:: EXCERPT PROVIDED ::
* begin *
No evidence was presented at the hearing as to the reasonableness of Det. Hurley's belief that the defendant's father had authority to consent to the search of the defendant's bedroom, including bureau drawers.
In sum, the court finds and rules that the police entry into the defendant's home was lawful because the defendant's father consented. The encounter in the hallway constituted a seizure of the defendant under Article 14, but it was justified because Det. Hurley possessed reasonable suspicion that the defendant had committed a crime. No further statements were made, and thus the court need not decide whether the search of the defendant's bedroom and the detention of the defendant in the living room were lawful.
* end *
:: WRITTEN REQUEST ::
From the court ruling, please return the stretch from "No evidence was" through "room were lawful.". The listing isn't needed here.

:: DATA SEGMENT ::
* begin *
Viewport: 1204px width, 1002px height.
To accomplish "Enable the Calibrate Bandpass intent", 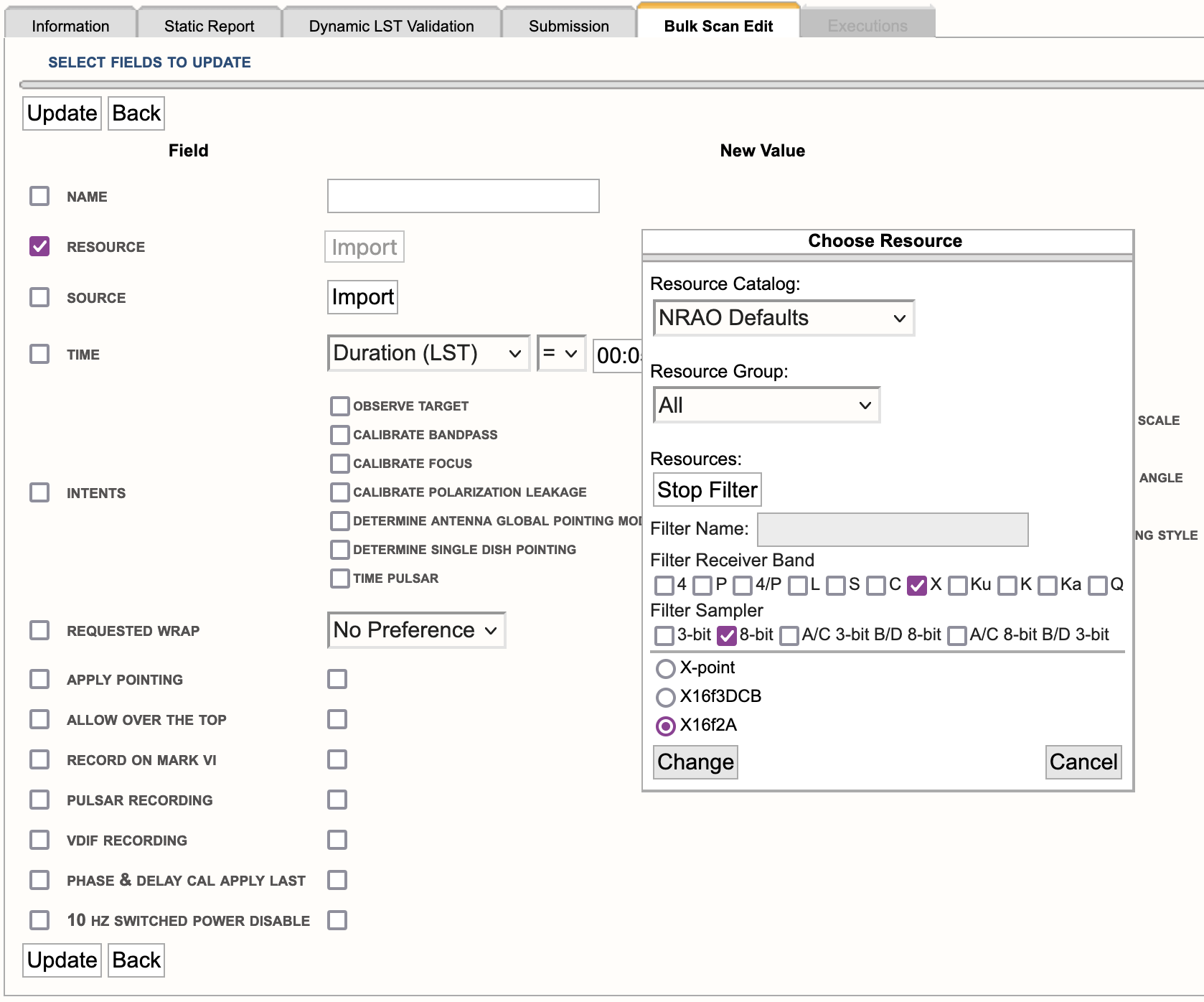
* end *
:: FULL OUTPUT ::
No evidence was presented at the hearing as to the reasonableness of Det. Hurley's belief that the defendant's father had authority to consent to the search of the defendant's bedroom, including bureau drawers.
In sum, the court finds and rules that the police entry into the defendant's home was lawful because the defendant's father consented. The encounter in the hallway constituted a seizure of the defendant under Article 14, but it was justified because Det. Hurley possessed reasonable suspicion that the defendant had committed a crime. No further statements were made, and thus the court need not decide whether the search of the defendant's bedroom and the detention of the defendant in the living room were lawful.